**REQUIREMENT**. Somewhere below are a line with "Switch to the PRO Projections tab" and a later line with "Task: Click the PRO subscription badge". Output exactly those lines and all lines between them.

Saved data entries
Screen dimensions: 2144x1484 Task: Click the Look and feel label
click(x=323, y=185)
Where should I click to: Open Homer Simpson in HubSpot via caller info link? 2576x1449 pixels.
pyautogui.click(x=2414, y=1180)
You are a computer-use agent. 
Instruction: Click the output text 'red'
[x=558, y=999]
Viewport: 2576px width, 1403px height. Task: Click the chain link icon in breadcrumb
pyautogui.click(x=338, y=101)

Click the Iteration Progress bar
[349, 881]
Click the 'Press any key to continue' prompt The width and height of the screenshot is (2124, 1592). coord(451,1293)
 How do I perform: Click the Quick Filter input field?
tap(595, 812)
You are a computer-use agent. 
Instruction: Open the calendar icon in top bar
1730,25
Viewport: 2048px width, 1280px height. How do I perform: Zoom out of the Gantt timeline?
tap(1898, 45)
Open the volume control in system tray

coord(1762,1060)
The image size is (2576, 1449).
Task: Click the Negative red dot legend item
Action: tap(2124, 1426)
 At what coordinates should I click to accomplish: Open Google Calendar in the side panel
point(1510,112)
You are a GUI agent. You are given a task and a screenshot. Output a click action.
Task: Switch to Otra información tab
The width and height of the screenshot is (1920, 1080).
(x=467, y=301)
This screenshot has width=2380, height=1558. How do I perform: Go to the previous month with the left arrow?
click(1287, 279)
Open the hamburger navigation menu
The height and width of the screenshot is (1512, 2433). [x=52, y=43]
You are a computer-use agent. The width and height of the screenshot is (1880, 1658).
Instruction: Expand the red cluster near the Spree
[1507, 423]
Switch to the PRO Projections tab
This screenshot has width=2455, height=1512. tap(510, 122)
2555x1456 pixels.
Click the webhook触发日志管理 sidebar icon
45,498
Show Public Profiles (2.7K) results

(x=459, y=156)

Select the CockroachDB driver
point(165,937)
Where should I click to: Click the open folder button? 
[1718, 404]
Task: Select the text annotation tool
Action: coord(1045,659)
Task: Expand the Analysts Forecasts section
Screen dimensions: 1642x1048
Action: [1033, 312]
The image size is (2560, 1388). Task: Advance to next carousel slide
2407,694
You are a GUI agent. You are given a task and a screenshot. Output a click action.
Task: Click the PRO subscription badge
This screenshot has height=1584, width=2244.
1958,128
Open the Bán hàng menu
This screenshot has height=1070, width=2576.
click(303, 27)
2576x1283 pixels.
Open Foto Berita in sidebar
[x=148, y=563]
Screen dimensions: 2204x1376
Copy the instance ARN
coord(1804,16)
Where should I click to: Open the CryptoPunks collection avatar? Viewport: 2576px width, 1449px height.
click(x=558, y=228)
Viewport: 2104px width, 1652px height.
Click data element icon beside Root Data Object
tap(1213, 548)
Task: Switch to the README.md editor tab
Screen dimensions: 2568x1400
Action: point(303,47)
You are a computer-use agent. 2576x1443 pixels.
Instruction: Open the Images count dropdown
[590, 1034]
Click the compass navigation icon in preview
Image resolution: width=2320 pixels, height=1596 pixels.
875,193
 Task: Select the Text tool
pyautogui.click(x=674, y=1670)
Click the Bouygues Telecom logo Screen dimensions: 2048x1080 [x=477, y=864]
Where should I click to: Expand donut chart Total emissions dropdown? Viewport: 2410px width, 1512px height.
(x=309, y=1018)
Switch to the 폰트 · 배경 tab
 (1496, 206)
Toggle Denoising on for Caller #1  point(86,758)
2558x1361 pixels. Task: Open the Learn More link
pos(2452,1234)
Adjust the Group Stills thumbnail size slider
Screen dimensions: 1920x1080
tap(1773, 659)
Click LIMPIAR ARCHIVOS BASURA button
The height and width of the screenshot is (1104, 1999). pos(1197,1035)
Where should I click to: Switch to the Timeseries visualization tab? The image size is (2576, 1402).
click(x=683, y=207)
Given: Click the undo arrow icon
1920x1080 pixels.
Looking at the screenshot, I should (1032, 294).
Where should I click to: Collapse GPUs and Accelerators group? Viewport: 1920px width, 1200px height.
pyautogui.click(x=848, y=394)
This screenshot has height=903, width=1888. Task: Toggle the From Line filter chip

**EXPECTED OUTPUT**.
Switch to the PRO Projections tab
This screenshot has width=2455, height=1512. tap(510, 122)
2555x1456 pixels.
Click the webhook触发日志管理 sidebar icon
45,498
Show Public Profiles (2.7K) results

(x=459, y=156)

Select the CockroachDB driver
point(165,937)
Where should I click to: Click the open folder button? 
[1718, 404]
Task: Select the text annotation tool
Action: coord(1045,659)
Task: Expand the Analysts Forecasts section
Screen dimensions: 1642x1048
Action: [1033, 312]
The image size is (2560, 1388). Task: Advance to next carousel slide
2407,694
You are a GUI agent. You are given a task and a screenshot. Output a click action.
Task: Click the PRO subscription badge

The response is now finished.